- TEXT SECTION:
In an earlier Thinking XML installment, I introduced Universal Business Language. UBL is a library of documents for business transactions that's designed to accommodate organizations of all sizes and locales. Recently OASIS, the consortium behind UBL, announced that its members have ratified version 1.0 as an OASIS Standard. The close association of the OASIS UBL effort with the OASIS/United Nations Electronic Business XML (ebXML) work means UBL is likely to rise quickly to formal international standardization now that it is complete. Indeed, it is wending its way through the ISO standards track, through the auspices of ISO Technical Committee 154 (A UN/CEFACT group), which in their words specializes in "open trade data interchange" and is the group behind the EDIFACT standards. The UBL group maintains formal liaisons with dozens of other standards organizations and consortia, from the horizontal (UN/CEFACT, ANSI ASC X12, ISO, RosettaNet, OAG) to the vertical (ACORD, HL7, SWIFT, XRBL). I've covered all of these groups previously in this column.
UBL's core non-technical principles include addressing the needs of a diversity of organization types and locales, and its commitment to freedom from royalties and intellectual property encumbrances. Now, after three long years of development, it is being presented as a complete product. This means you will soon learn whether these admirable principles, combined with the attention to technical detail I discuss below, are enough to establish UBL as a foundation for XML document exchange.

- DATA SHOWN:

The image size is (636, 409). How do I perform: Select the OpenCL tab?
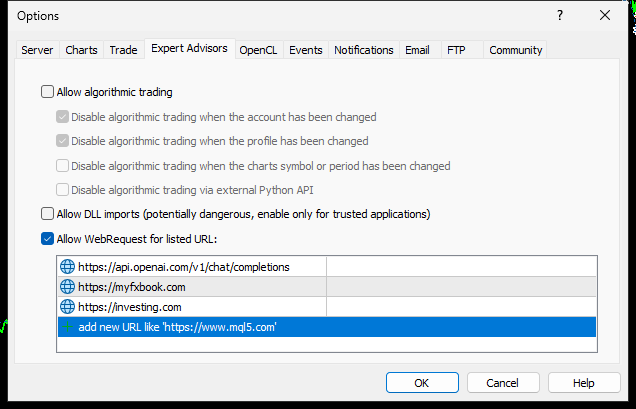point(260,50)
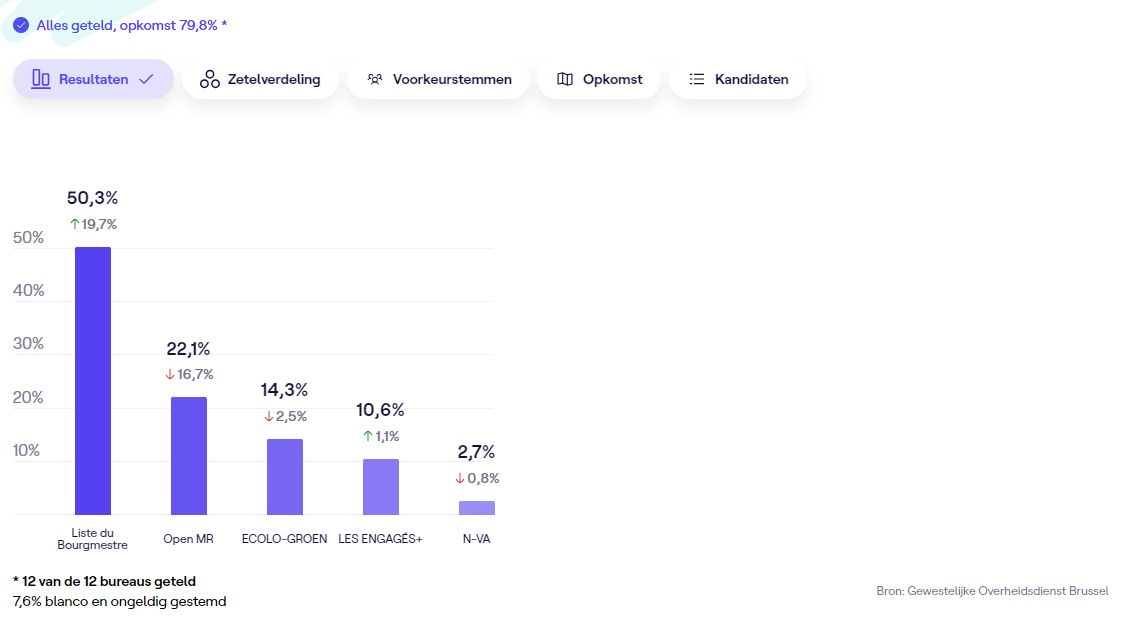Click the Open MR bar

(189, 455)
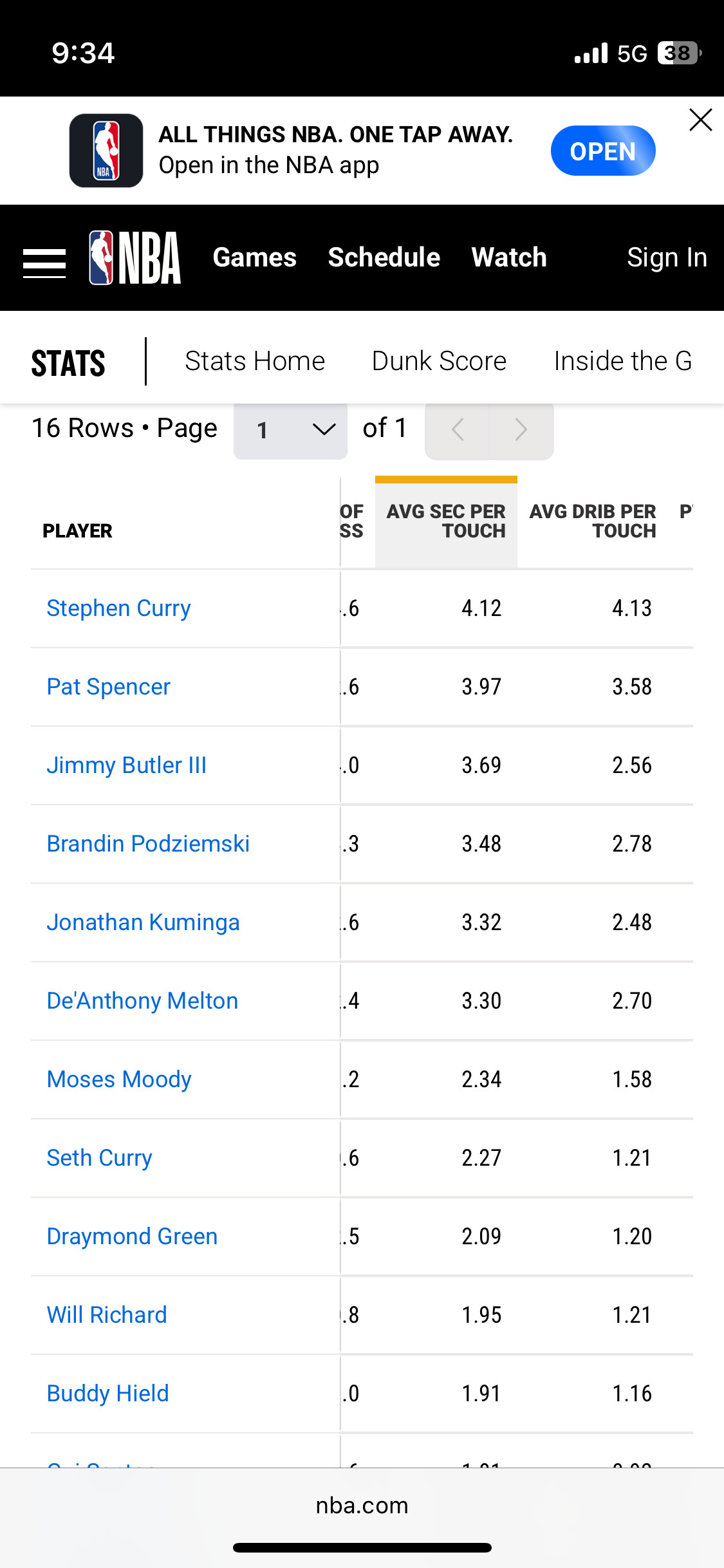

- GOAL: Carry the Universal Business Language article forward from its last sentence, writing the next several paragraphs in the same technical voice.

- RESPONSE BELOW:
UBL is the most visible artifact of a sizeable and very formal framework for electronic business transactions. Several collaborating organizations, primarily OASIS and UN/CEFACT, are developing UBL. UBL was designed as a payload format for ebXML messaging (ebMS), to be administered through business process and agreement (contract) standards developed as ebXML Business Process Specification Schema (BPSS) and Collaboration Protocol Profile and Agreement (CPPA), respectively. UBL is semantically anchored in ebXML Core Components, which are reusable data elements that identify some abstract concept. Core Components require business context before they can be used in practice, and UBL defines Business Information Entities (BIEs), which are contextualized Core Components. BIEs make up the UBL conceptual model, organizing business concepts into classes and associations. UBL takes the BIEs that make up a business transaction and translates them to an XML format for the actual message. This entire framework is held in place in the ebXML Registry/Repository. Much of this ebXML framework is now standardized as ISO 15000.
The ebXML Core Components Technical Specification (ISO 15000-5) is a system for expressing business information in a reusable yet flexible way. It defines Core Components (CCs), which I've mentioned several times before in this column. In the characterization I set up in "Semantic anchors for XML," CCs are a bottom-up initiative, defining terms and concepts at the discrete level, independently of the documents in which they are to appear (the document layer is handled by UBL or similar specifications). UBL is the first fully-conformant implementation of CCTS.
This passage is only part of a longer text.